Monday, Aug. 21, 1939

Fashion Notes

Shoulders are vaguely broader. Bosoms conform to high, lifted lines. Everyone agrees on the minute waist line. Full skirts--"the bouncing, double, swing skirt"--are shorter, straight moulded skirts are longer. The steatopygous bustle is definitely in.

Such reports from the opening of Paris fashion shows have grated on Nazi ears for the past fortnight as Schiaparelli followed Mainbocher, and Paquin, Patou and Balenciaga demonstrated that, whoever runs the world, Paris intends to go on making his wife's clothes.

Last week Nazi journals forlornly counterattacked, warning that chic, slim figures do not fit into German life, that dresses which are good-looking in one season are the same the next, that German men do not like to see their wives in a new dress or hat every few months, that women should learn "to abandon a dress when it is used up and not when it becomes unfashionable." Prime mover in this audacious campaign is brush-haired, portly Dr. Robert Ley (pronounced Lie), Labor Front Leader whose tirades against alcohol, nicotine and debauchery have long excited the mirth of knowing Nazis who recall his bibulous "Strength Through Joy" trip accompanied by bevies of blooming beauties. Opening a "House for the Care of Beauty" in Berlin recently, Dr. Ley, whose wife is no dowdy, damned fashions because they waste materials, "which is not in the least in accordance with the present economic policy." Promptly cuing in, Das Schwarze Korps, official organ of the Storm Troopers, editorialized :

"No one could accuse Dr. Ley of hating beauty . . . [but] WHAT IS THE USE OF THE CAMPAIGN AGAINST WASTE IF THE FASHION INDUSTRY DEVALUATES TEXTILES? . . . Other nations elect queens with beautiful legs, beauty queens, naked queens, but Germany honors women with many children and therewith honors a beauty that is uninfluenced by any fashions."
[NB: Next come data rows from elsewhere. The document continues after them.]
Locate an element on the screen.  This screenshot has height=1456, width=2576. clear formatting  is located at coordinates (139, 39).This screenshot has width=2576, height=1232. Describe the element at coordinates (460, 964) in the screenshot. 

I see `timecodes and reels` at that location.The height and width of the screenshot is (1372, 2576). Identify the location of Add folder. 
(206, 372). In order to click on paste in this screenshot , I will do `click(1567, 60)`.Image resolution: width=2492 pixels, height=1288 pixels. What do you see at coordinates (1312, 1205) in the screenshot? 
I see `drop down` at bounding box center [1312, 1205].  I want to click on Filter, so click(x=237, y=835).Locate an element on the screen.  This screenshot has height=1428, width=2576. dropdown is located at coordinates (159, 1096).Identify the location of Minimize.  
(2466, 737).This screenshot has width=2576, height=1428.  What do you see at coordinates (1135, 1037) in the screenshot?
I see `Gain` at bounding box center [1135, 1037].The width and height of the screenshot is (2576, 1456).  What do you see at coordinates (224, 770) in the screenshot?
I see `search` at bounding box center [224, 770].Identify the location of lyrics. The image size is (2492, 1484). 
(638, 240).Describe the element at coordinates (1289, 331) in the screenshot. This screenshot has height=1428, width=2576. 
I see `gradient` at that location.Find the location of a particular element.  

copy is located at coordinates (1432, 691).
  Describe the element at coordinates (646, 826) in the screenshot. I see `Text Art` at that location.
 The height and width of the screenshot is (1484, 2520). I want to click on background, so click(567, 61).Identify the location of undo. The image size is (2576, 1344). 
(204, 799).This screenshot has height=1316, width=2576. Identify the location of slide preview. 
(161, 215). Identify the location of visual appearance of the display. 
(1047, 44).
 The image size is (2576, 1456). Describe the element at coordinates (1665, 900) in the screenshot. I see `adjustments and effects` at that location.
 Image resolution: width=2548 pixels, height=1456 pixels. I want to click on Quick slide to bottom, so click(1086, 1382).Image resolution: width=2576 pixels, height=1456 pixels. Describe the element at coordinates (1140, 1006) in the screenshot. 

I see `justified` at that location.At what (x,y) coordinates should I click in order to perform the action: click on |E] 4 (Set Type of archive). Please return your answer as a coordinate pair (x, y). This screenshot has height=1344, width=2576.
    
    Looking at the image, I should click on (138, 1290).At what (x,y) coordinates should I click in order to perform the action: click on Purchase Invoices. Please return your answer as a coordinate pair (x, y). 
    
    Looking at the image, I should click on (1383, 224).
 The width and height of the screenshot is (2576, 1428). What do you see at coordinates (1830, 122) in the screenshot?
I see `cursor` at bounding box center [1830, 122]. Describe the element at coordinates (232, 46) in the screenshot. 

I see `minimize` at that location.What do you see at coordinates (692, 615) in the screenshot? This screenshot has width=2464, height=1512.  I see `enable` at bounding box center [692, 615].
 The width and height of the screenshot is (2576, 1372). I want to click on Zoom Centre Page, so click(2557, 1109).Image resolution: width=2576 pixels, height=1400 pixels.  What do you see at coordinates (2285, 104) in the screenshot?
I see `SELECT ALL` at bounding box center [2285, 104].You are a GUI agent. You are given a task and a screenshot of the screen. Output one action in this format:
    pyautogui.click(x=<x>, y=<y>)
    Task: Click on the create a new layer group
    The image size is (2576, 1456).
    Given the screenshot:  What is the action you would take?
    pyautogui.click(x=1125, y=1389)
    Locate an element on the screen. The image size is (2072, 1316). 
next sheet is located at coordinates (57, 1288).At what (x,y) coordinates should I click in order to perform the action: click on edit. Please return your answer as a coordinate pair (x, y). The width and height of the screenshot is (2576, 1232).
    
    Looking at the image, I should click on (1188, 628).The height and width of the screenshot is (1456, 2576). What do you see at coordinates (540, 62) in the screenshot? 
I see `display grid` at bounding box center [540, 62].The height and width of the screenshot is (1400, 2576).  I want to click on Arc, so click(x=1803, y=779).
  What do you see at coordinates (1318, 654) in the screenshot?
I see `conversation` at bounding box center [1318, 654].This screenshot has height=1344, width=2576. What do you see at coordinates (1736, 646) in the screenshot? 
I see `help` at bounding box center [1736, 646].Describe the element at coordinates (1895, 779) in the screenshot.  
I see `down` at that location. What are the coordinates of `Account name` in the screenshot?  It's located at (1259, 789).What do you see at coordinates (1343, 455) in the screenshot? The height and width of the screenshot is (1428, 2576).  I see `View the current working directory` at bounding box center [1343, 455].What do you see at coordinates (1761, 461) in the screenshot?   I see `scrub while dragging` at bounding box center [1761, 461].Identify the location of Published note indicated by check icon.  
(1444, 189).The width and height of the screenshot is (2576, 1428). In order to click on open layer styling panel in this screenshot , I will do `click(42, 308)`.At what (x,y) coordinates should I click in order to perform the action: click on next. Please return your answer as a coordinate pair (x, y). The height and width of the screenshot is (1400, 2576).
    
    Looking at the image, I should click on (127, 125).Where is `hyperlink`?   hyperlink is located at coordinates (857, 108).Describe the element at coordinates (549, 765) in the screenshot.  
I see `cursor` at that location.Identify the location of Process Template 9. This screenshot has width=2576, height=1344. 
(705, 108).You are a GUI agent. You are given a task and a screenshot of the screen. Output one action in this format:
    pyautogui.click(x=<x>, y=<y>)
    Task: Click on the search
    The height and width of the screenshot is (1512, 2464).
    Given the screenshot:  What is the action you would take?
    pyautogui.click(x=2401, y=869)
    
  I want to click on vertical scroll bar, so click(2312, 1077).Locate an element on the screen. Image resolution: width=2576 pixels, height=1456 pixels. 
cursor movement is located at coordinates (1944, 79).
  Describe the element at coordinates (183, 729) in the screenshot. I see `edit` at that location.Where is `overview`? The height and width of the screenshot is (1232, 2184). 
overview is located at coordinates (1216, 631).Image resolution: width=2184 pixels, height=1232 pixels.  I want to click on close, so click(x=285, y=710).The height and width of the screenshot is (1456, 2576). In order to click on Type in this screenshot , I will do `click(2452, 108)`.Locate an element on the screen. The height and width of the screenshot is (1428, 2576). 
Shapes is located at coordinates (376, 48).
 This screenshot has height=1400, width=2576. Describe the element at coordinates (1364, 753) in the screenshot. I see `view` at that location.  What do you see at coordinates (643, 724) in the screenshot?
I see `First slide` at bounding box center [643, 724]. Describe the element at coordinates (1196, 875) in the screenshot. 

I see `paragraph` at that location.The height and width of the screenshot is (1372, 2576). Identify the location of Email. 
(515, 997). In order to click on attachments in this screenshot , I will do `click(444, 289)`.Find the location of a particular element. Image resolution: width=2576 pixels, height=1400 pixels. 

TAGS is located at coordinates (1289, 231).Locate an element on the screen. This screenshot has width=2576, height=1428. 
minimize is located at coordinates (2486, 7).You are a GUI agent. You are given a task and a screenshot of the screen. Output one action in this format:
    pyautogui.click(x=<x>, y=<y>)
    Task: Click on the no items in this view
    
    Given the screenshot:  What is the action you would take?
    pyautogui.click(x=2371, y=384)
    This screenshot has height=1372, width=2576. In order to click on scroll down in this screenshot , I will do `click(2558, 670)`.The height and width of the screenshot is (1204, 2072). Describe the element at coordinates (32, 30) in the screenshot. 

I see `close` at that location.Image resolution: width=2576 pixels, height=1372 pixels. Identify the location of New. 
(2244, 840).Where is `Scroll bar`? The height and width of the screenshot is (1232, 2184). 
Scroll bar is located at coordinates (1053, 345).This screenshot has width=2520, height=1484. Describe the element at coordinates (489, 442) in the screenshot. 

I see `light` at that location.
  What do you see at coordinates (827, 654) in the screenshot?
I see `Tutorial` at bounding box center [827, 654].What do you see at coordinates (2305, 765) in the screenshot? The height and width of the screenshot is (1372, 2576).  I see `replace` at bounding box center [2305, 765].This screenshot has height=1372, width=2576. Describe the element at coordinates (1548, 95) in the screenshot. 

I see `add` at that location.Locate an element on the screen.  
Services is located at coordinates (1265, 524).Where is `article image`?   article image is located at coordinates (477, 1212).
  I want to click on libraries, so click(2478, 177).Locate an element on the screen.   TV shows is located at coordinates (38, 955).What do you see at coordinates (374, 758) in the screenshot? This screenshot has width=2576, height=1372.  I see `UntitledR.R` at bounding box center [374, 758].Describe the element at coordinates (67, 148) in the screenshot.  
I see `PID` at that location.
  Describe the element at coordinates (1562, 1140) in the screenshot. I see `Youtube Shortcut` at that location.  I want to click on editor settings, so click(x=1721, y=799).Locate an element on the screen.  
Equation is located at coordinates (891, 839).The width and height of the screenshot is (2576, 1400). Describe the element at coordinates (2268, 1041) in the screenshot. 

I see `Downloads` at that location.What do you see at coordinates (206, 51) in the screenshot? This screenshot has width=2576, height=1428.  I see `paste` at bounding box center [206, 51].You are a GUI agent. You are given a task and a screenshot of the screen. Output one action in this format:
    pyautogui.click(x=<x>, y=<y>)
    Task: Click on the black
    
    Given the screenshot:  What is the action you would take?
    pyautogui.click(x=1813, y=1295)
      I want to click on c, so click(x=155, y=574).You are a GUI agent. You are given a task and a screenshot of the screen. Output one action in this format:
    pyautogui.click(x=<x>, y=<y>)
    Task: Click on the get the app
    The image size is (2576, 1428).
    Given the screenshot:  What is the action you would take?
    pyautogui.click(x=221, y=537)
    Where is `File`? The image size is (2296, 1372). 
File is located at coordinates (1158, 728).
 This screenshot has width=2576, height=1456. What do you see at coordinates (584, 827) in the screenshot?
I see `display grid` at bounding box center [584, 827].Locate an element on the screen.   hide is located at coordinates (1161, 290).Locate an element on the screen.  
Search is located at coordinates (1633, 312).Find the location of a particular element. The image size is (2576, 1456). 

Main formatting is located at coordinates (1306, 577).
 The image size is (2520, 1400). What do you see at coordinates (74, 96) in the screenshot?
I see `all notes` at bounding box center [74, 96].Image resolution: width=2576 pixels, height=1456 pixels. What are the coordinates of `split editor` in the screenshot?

Roundly Das Schwarze Korps rapped those who think the present return to corsets, bustles, "ribbons, lace and pleats" would fill the bill. Corsets are bad for women's health, especially if pregnant. As for hats: "How could a woman look well with an odd Australian stork perched on a beer mat on top of her head?" But the editors pulled their punches to meet feminine critics, explained earnestly: "All this is no fulmination against lipstick, powder and silk stockings; quite the contrary. . . . Every woman should be beautiful; every woman should have the opportunity to accentuate her natural charms . . . so that she can not only carry out her duties, but also bring pleasure into the life of the working and fighting man."